**TASK DETAILS**
Convert the data below into a JSON list of strings with one string per line, leaving out blank lines.

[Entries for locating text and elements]

.....

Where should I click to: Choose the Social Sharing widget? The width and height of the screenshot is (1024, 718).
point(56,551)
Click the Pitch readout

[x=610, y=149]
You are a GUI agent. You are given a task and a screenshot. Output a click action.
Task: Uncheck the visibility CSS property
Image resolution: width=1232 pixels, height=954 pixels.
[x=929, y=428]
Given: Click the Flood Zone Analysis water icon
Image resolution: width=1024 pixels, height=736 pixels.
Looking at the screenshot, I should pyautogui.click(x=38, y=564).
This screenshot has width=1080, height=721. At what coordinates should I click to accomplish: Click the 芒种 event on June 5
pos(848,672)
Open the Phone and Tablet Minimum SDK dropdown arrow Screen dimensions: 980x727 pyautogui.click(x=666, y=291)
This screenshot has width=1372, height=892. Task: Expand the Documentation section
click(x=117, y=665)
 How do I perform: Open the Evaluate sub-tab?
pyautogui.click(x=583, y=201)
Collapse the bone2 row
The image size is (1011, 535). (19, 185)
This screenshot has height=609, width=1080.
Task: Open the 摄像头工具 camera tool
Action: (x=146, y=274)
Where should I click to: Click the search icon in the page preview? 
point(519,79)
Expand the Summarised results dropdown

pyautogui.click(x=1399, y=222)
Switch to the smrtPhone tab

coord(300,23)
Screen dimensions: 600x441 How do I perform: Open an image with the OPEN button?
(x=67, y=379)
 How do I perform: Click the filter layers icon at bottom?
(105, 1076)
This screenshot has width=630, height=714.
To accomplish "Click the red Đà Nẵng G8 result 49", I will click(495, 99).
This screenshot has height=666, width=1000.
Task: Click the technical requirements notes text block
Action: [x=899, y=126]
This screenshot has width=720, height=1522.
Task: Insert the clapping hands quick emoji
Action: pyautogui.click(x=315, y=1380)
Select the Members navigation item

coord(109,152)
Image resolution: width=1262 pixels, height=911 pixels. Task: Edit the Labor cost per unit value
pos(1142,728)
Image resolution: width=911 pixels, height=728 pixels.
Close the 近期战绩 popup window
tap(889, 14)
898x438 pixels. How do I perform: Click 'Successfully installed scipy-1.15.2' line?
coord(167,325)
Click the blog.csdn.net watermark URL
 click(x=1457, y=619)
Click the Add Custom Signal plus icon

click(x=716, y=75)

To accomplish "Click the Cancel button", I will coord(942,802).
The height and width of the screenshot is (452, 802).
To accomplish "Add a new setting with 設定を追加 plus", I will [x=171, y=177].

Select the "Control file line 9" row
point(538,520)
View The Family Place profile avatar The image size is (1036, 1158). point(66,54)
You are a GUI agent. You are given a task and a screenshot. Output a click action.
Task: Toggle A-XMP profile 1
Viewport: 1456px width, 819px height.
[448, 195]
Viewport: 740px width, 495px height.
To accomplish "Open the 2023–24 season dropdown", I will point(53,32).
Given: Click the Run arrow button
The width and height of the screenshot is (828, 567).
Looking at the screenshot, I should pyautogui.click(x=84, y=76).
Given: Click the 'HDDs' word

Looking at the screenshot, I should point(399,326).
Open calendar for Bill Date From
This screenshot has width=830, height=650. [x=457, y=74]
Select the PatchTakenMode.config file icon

.....

**RESPONSE BELOW**
[
  "Where should I click to: Choose the Social Sharing widget? The width and height of the screenshot is (1024, 718).",
  "point(56,551)",
  "Click the Pitch readout",
  "[x=610, y=149]",
  "You are a GUI agent. You are given a task and a screenshot. Output a click action.",
  "Task: Uncheck the visibility CSS property",
  "Image resolution: width=1232 pixels, height=954 pixels.",
  "[x=929, y=428]",
  "Given: Click the Flood Zone Analysis water icon",
  "Image resolution: width=1024 pixels, height=736 pixels.",
  "Looking at the screenshot, I should pyautogui.click(x=38, y=564).",
  "This screenshot has width=1080, height=721. At what coordinates should I click to accomplish: Click the 芒种 event on June 5",
  "pos(848,672)",
  "Open the Phone and Tablet Minimum SDK dropdown arrow Screen dimensions: 980x727 pyautogui.click(x=666, y=291)",
  "This screenshot has width=1372, height=892. Task: Expand the Documentation section",
  "click(x=117, y=665)",
  " How do I perform: Open the Evaluate sub-tab?",
  "pyautogui.click(x=583, y=201)",
  "Collapse the bone2 row",
  "The image size is (1011, 535). (19, 185)",
  "This screenshot has height=609, width=1080.",
  "Task: Open the 摄像头工具 camera tool",
  "Action: (x=146, y=274)",
  "Where should I click to: Click the search icon in the page preview? ",
  "point(519,79)",
  "Expand the Summarised results dropdown",
  "pyautogui.click(x=1399, y=222)",
  "Switch to the smrtPhone tab",
  "coord(300,23)",
  "Screen dimensions: 600x441 How do I perform: Open an image with the OPEN button?",
  "(x=67, y=379)",
  " How do I perform: Click the filter layers icon at bottom?",
  "(105, 1076)",
  "This screenshot has width=630, height=714.",
  "To accomplish \"Click the red Đà Nẵng G8 result 49\", I will click(495, 99).",
  "This screenshot has height=666, width=1000.",
  "Task: Click the technical requirements notes text block",
  "Action: [x=899, y=126]",
  "This screenshot has width=720, height=1522.",
  "Task: Insert the clapping hands quick emoji",
  "Action: pyautogui.click(x=315, y=1380)",
  "Select the Members navigation item",
  "coord(109,152)",
  "Image resolution: width=1262 pixels, height=911 pixels. Task: Edit the Labor cost per unit value",
  "pos(1142,728)",
  "Image resolution: width=911 pixels, height=728 pixels.",
  "Close the 近期战绩 popup window",
  "tap(889, 14)",
  "898x438 pixels. How do I perform: Click 'Successfully installed scipy-1.15.2' line?",
  "coord(167,325)",
  "Click the blog.csdn.net watermark URL",
  " click(x=1457, y=619)",
  "Click the Add Custom Signal plus icon",
  "click(x=716, y=75)",
  "To accomplish \"Click the Cancel button\", I will coord(942,802).",
  "The height and width of the screenshot is (452, 802).",
  "To accomplish \"Add a new setting with 設定を追加 plus\", I will [x=171, y=177].",
  "Select the \"Control file line 9\" row",
  "point(538,520)",
  "View The Family Place profile avatar The image size is (1036, 1158). point(66,54)",
  "You are a GUI agent. You are given a task and a screenshot. Output a click action.",
  "Task: Toggle A-XMP profile 1",
  "Viewport: 1456px width, 819px height.",
  "[448, 195]",
  "Viewport: 740px width, 495px height.",
  "To accomplish \"Open the 2023–24 season dropdown\", I will point(53,32).",
  "Given: Click the Run arrow button",
  "The width and height of the screenshot is (828, 567).",
  "Looking at the screenshot, I should pyautogui.click(x=84, y=76).",
  "Given: Click the 'HDDs' word",
  "Looking at the screenshot, I should point(399,326).",
  "Open calendar for Bill Date From",
  "This screenshot has width=830, height=650. [x=457, y=74]",
  "Select the PatchTakenMode.config file icon"
]